_DATA PROVIDED_

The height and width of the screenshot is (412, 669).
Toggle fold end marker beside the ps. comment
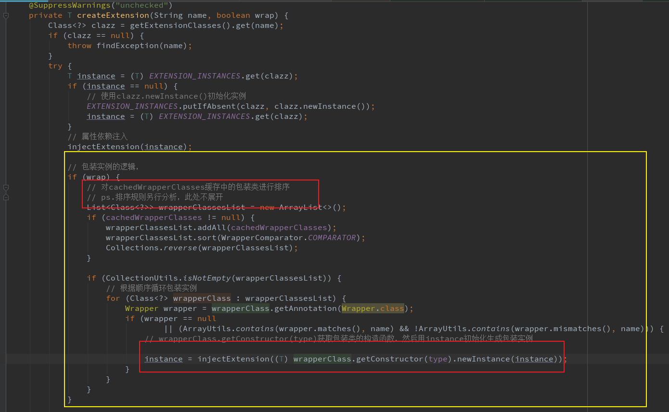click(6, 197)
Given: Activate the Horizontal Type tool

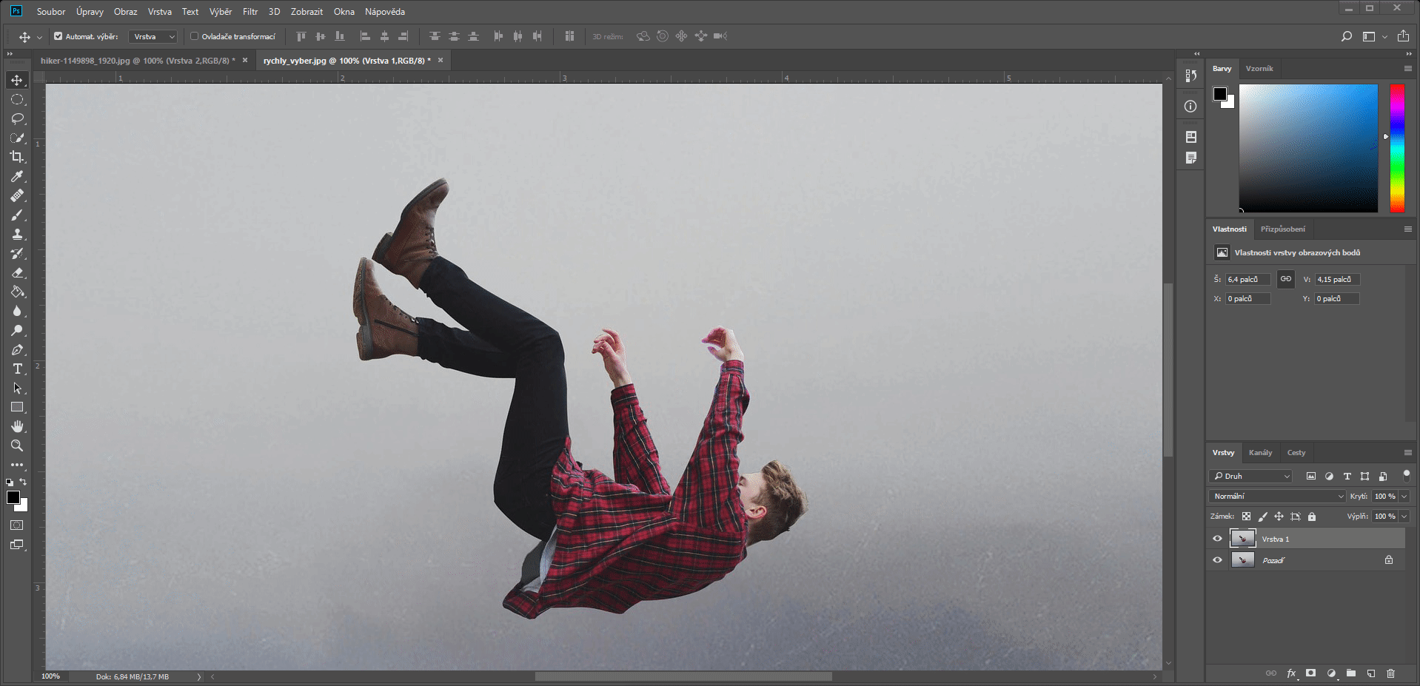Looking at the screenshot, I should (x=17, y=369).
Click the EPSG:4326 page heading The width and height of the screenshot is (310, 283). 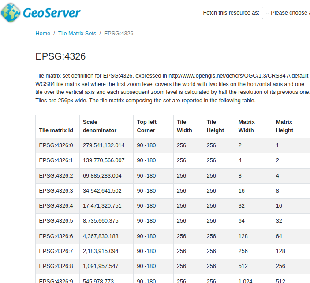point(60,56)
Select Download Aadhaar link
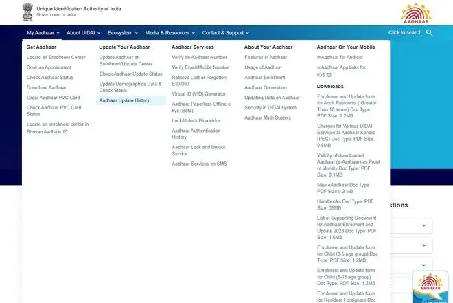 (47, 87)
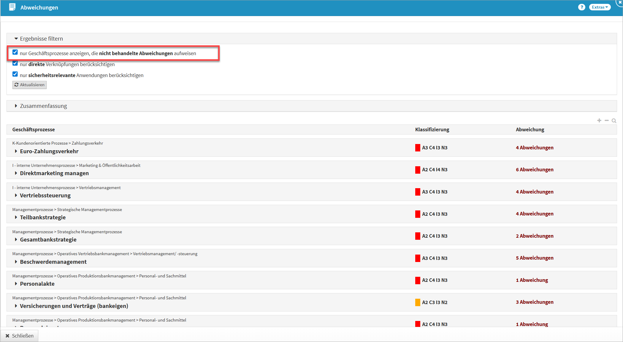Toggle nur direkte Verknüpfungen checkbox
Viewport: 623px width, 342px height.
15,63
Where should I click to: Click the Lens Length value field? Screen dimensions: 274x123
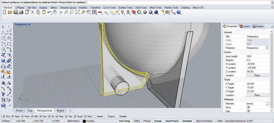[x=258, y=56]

_OBJECTIVE_
Reproduce the stretch of lines from the one containing "Select Download Aadhaar link" through the last line, leaving out the pictures.

_FINISHED EXERCISE_
Select Download Aadhaar link
 (47, 87)
Toggle nur direkte Verknüpfungen checkbox
Viewport: 623px width, 342px height.
15,63
Where should I click to: Click the Lens Length value field? Screen dimensions: 274x123
[x=258, y=56]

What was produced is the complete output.